--- Screenshot grounding data ---
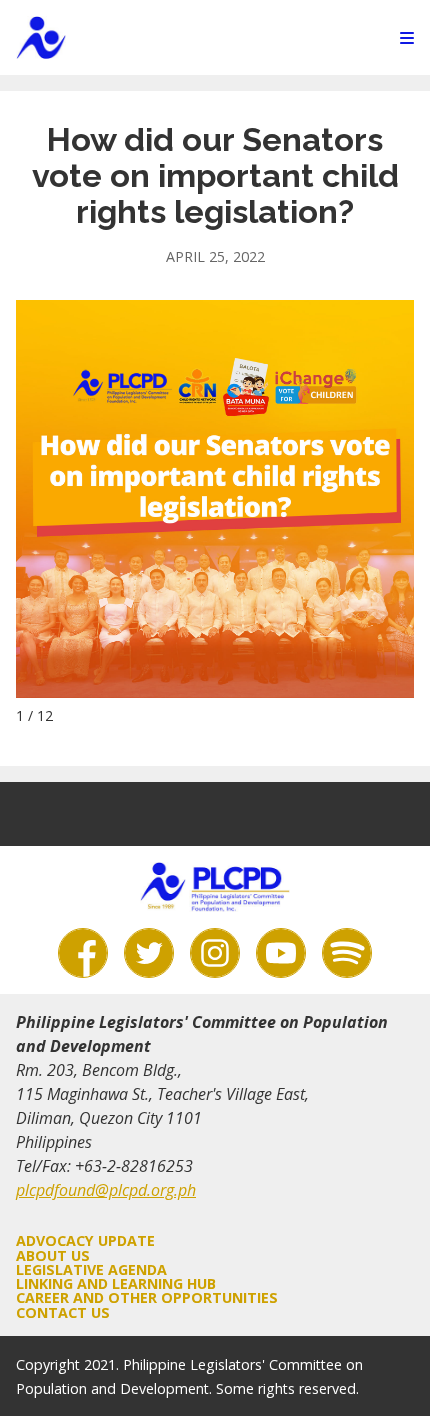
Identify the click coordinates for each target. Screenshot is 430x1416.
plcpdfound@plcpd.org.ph (106, 1190)
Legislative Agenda (91, 1269)
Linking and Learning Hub (116, 1283)
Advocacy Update (85, 1240)
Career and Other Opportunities (147, 1297)
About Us (53, 1255)
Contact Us (63, 1312)
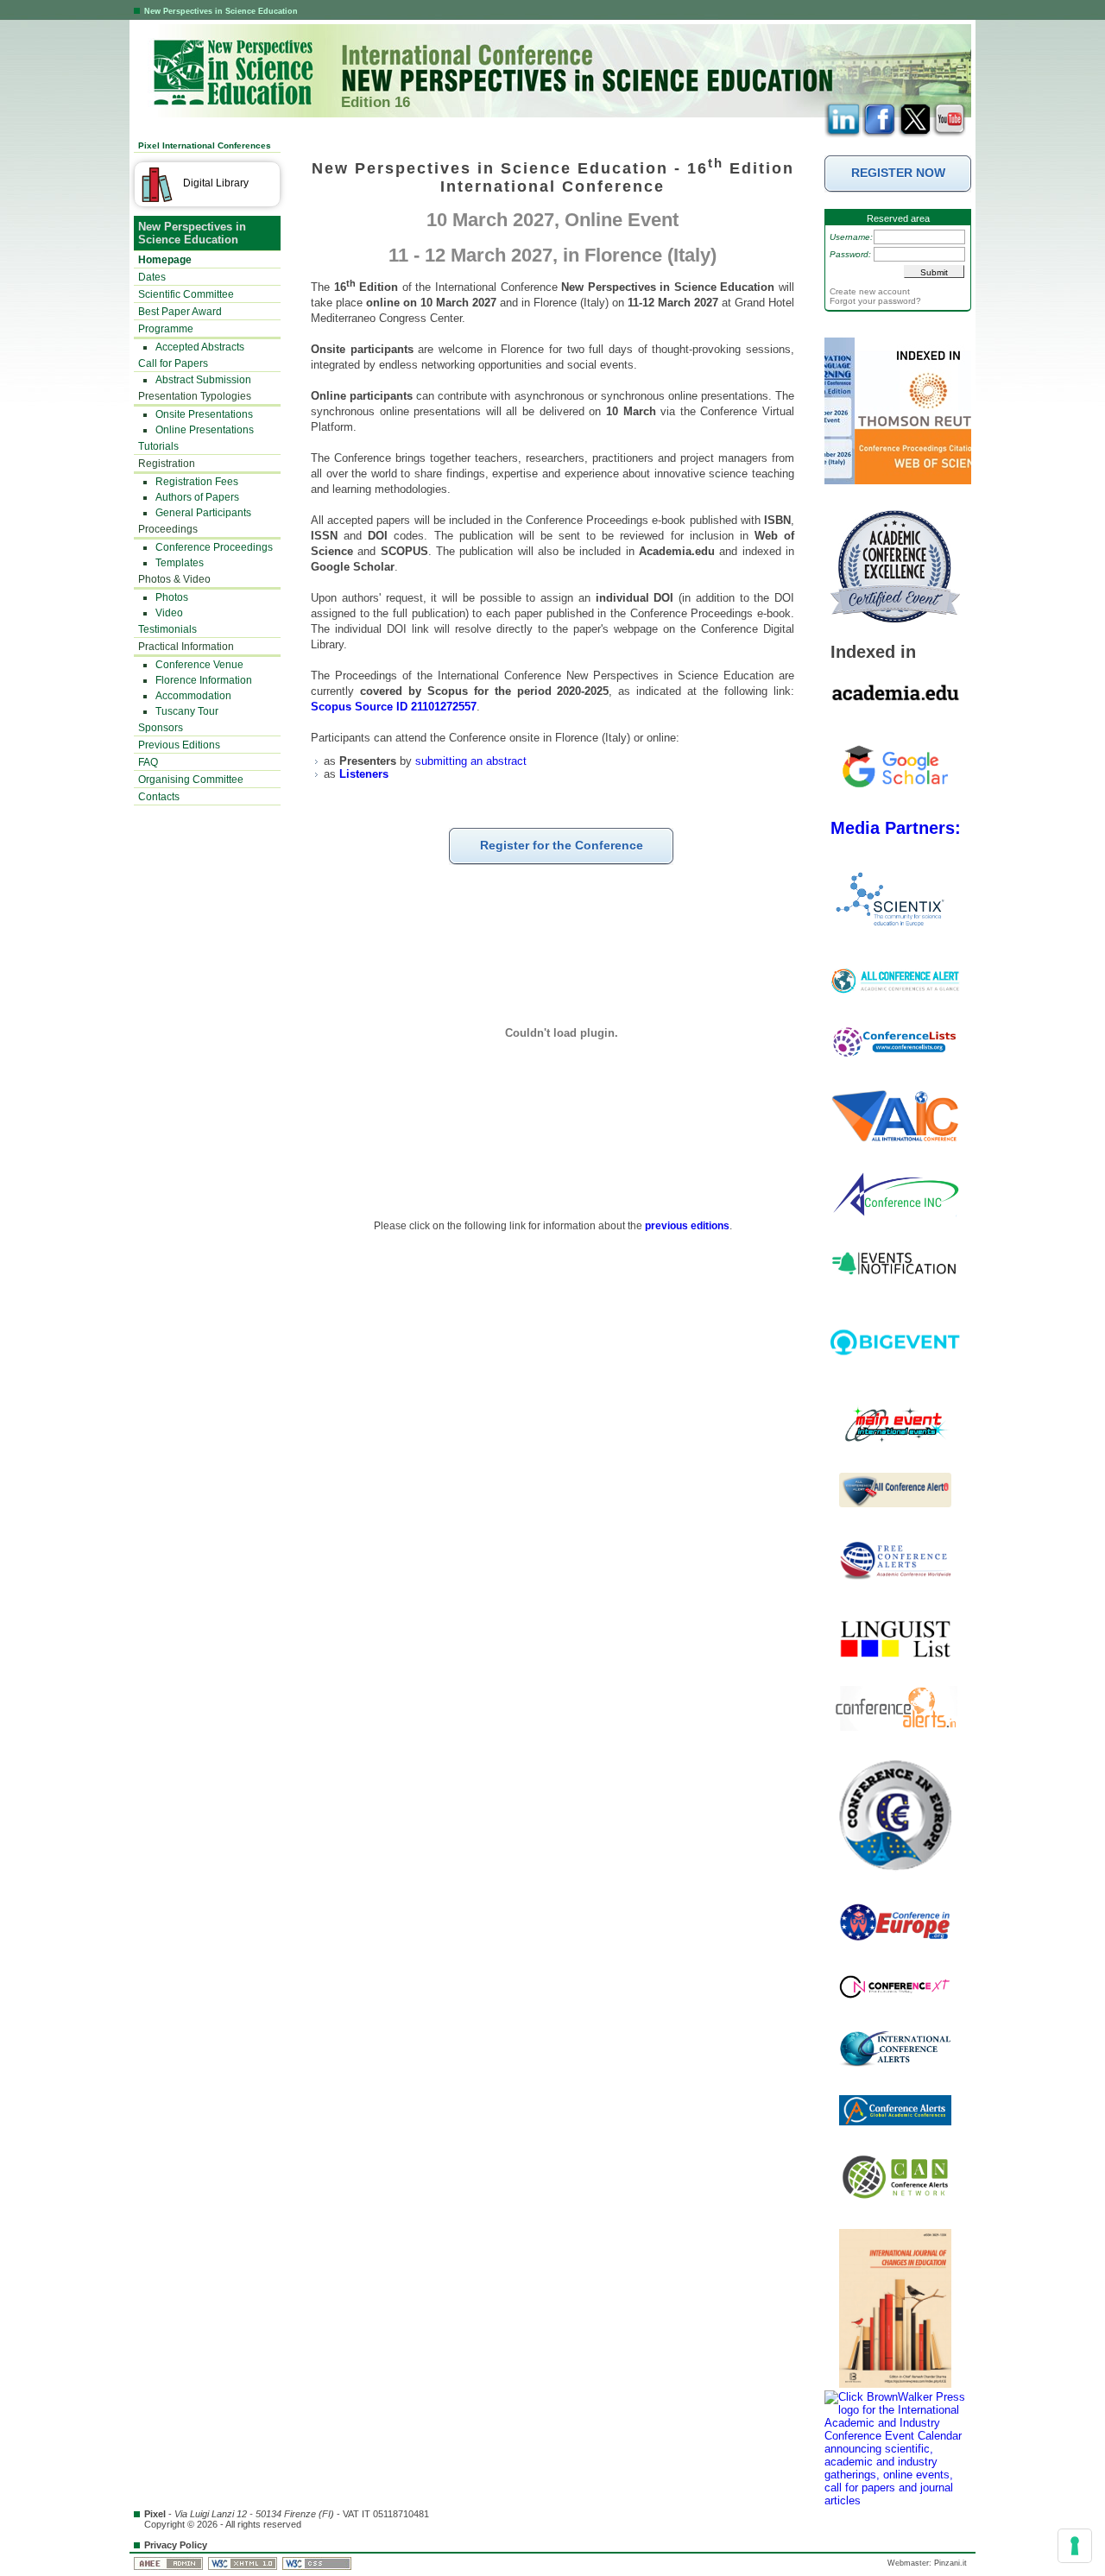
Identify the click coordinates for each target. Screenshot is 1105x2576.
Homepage (165, 260)
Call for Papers (173, 363)
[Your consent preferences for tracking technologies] (1074, 2545)
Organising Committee (190, 779)
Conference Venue (199, 665)
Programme (165, 329)
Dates (152, 277)
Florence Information (203, 680)
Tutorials (158, 446)
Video (169, 613)
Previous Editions (179, 745)
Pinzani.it (950, 2563)
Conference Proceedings (214, 547)
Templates (179, 563)
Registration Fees (196, 482)
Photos (171, 597)
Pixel (155, 2514)
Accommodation (193, 696)
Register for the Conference (561, 845)
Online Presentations (204, 430)
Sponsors (160, 728)
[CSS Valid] (318, 2563)
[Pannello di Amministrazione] (169, 2563)
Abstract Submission (203, 380)
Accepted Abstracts (199, 347)
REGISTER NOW (898, 173)
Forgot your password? (875, 301)
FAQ (148, 762)
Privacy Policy (175, 2545)
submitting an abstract (471, 760)
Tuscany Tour (186, 711)
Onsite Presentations (204, 414)
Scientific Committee (186, 294)
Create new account (870, 291)
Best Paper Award (180, 312)
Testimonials (167, 629)
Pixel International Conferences (204, 145)
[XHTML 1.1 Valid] (244, 2563)
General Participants (203, 513)
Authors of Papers (197, 497)
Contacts (159, 797)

--- What to produce ---
Give only the number of lines above holding "coordinates".

--- Answer space ---
2